Na quinta-feira, ela esbarrou nas costas dele por engano. Em vez de se afastar imediatamente, ela roubou um momento. Ela fechou os olhos por um segundo e tentou ver se conseguia adormecer em pé. Ela não conseguiu, e se afastou com uma grande sensação de vergonha.

Em que ela tinha se reduzido?

Tentar roubar sonecas nas costas do chefe enquanto se está em pé, no meio do escritório, era um novo ponto baixo para ela. Ela tem que fazer algo.

O que foi, por isso, que naquela mesma noite, Emily decidiu tentar algo. Alguns meses antes, ela tinha sentido um impulso de saúde, motivada a fazer mais exercícios do que subir e descer as escadas no trabalho. Como parte de seu novo estilo de vida mais saudável, ela tinha decidido incorporar corridas à sua rotina.

Ela tinha saído para comprar o equipamento. Mas de alguma forma a vida se intrometeu, e ela não conseguiu correr, não que ela tivesse tentado muito. Mas ela ainda tinha seu equipamento de corrida, e estava acumulando poeira no fundo de seu guarda-roupa. Pelo menos estava, até Emily, determinada a correr até estar exausta demais para seus pesadelos a acordarem.

Então, depois do trabalho na quinta-feira, foi exatamente isso que Emily fez. Ela calçou seus tênis de corrida e correu. Ela correu, e correu até não poder mais. Colapsando contra um prédio qualquer, seus pulmões em chamas.

A corrida deveria ter resolvido seu problema. Deveria ter feito com que nada, exceto talvez uma explosão, a acordasse. Mas não o fez, ao invés disso, Emily involuntariamente adicionou um novo elemento a seus sonhos ruins naquela noite… correndo.

Naquela noite, o eu sonhador de Emily correu através de uma floresta estranhamente silenciosa. Perseguida por uma onda infinita de água. A água engolindo tudo no seu caminho, árvores sendo arrancadas e montanhas desabando. Enquanto isso Emily correu e correu, incapaz de colocar distância suficiente entre ela e a água furiosa. Ela acordou justo quando a onda estava prestes a alcançá-la.

Então ela apenas ficou deitada onde estava, presa na cama, seu corpo inteiro gritando de agonia.
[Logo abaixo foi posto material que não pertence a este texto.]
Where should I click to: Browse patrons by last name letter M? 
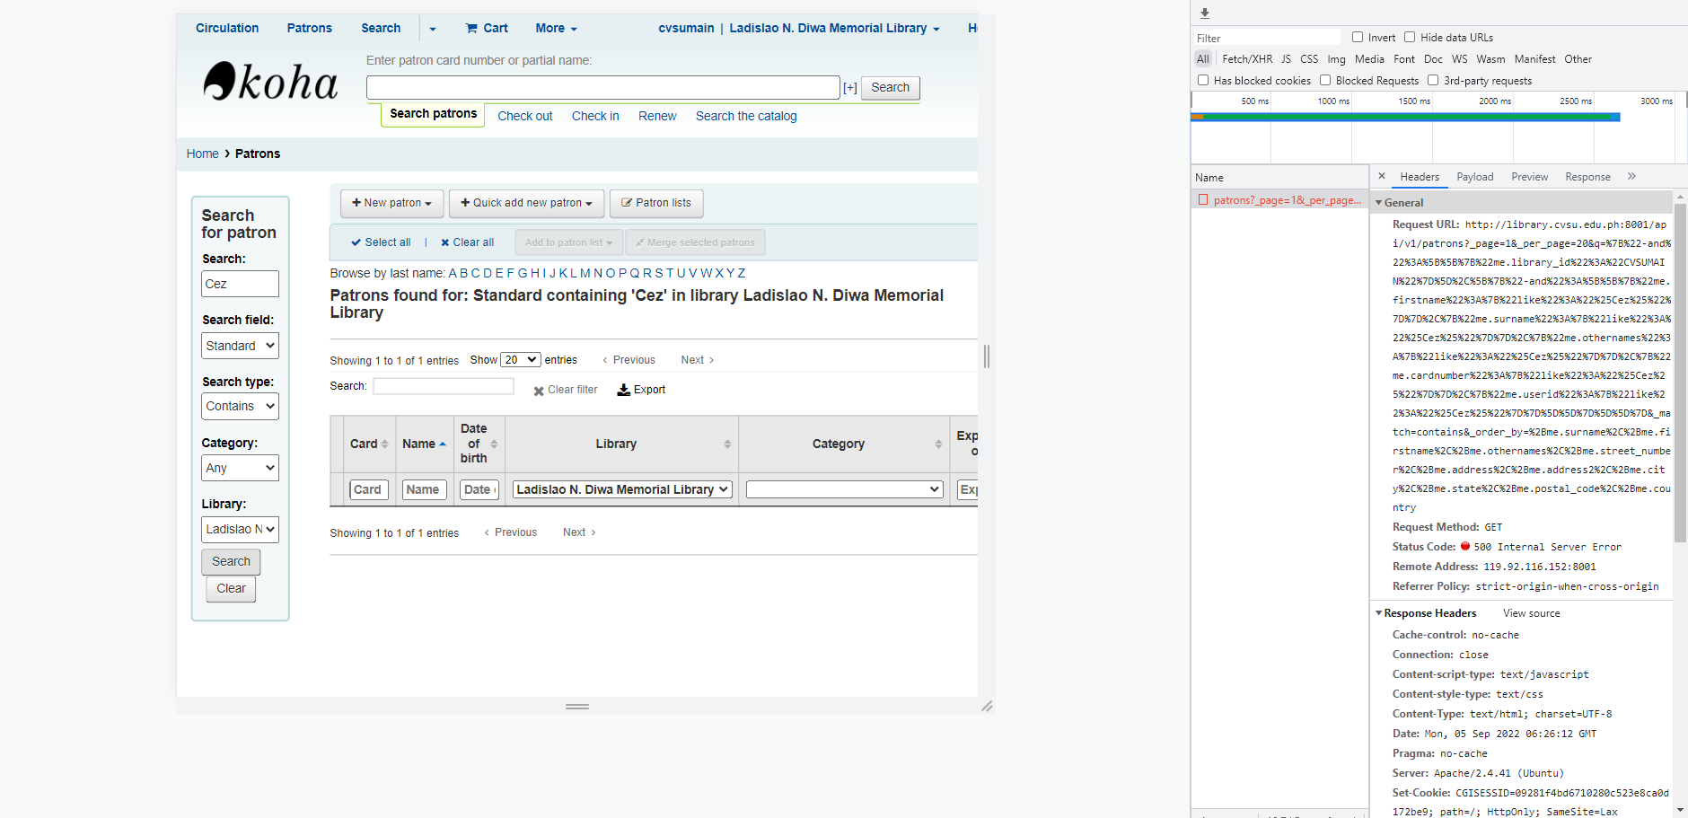tap(585, 274)
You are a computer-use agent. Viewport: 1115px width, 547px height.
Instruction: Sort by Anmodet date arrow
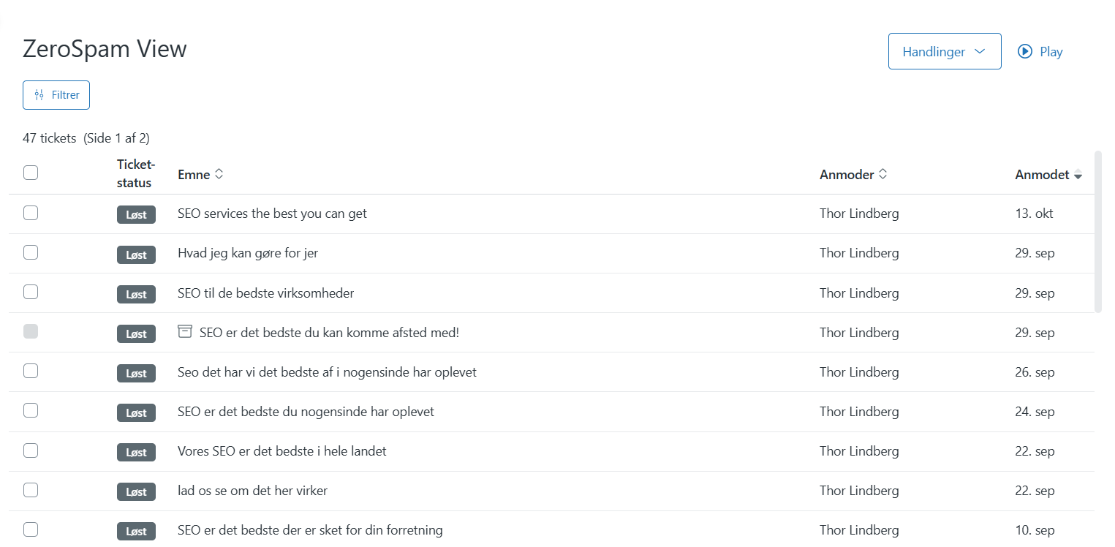click(1077, 176)
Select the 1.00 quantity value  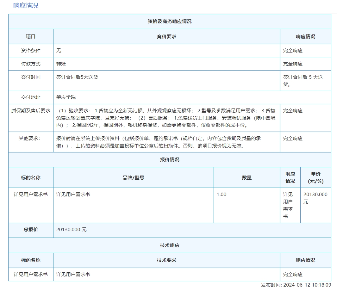pos(222,195)
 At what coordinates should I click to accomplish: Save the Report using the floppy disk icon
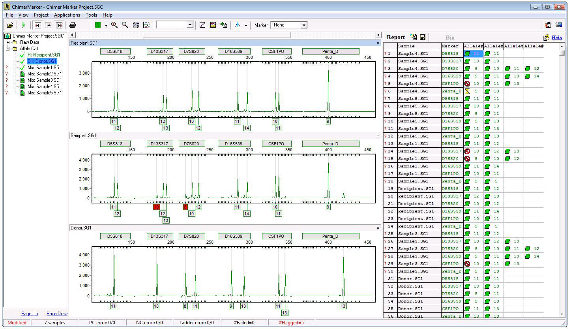[423, 37]
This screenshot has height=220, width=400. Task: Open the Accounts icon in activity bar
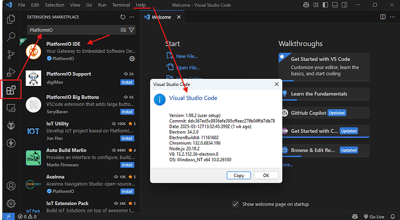[x=11, y=186]

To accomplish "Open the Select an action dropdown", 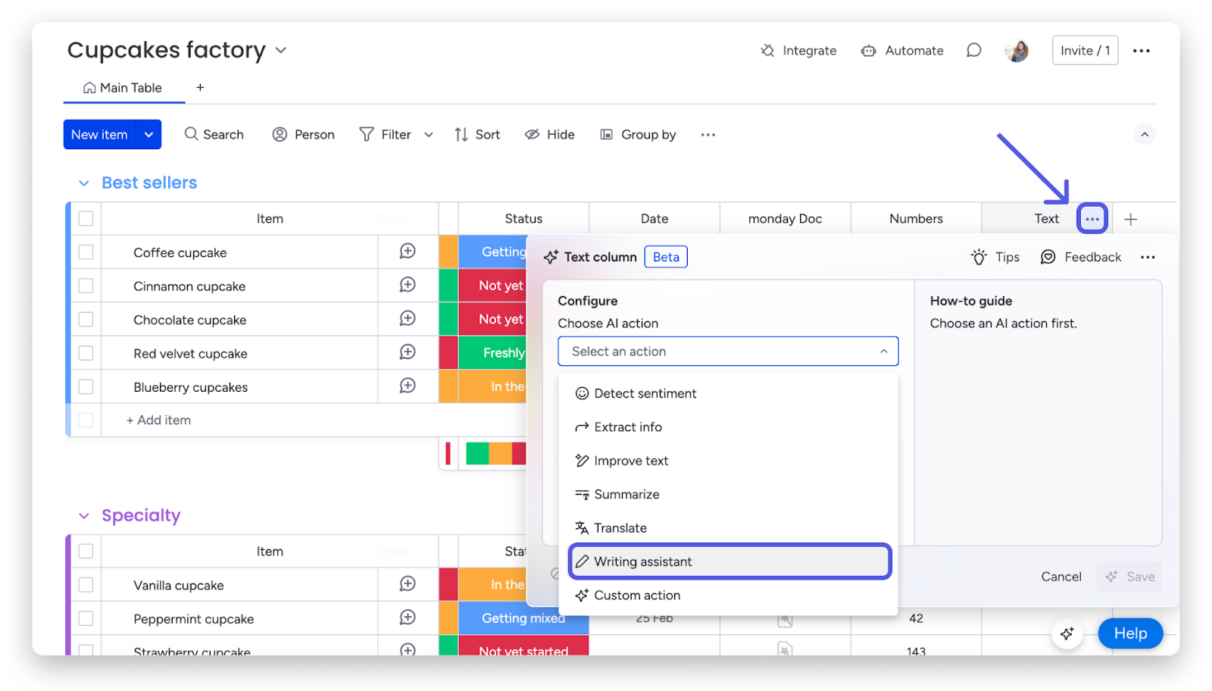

O que a levou a onde ela estava atualmente.

Em sua mesa na sexta-feira, seu corpo inteiro dolorido. Ela se sentia como se tivesse desafiado uma dupla de lutadores de sumô e perdido… feio. E ela não apenas tinha perdido, ela tinha sido sentada por ambos depois de sua humilhante derrota.

O lado bom disso era que ela estava com muita dor para continuar pensando em seu chefe como algum tipo de coelhinho de pelúcia indutor de sono.

Falando nisso, Derek também não estava nada bem. Depois de ter saído do trabalho bem no dia anterior, agora ele também estava com dificuldades para caminhar. E não só isso, sua voz também havia sumido.

Emily adoraria perguntar, mas estava muito ocupada concentrando-se em suas próprias dores e sofrimentos. Ao anoitecer, ela teria que lidar não só com terrores noturnos, mas também com um corpo em agonia.

O plano de correr até desmaiar foi um fracasso épico, ela não iria tentar de novo. Seu equipamento de corrida teria que voltar a acumular poeira até que ela encontrasse algo melhor para fazer com ele. Apesar do que os artigos que ela tinha lido e os vídeos que ela tinha assistido diziam, Emily não iria correr novamente.

Sua intenção primária tinha sido usá-lo para se cansar o suficiente para dormir, não para melhorar sua resistência. Corrida havia visto a última dela por um tempo.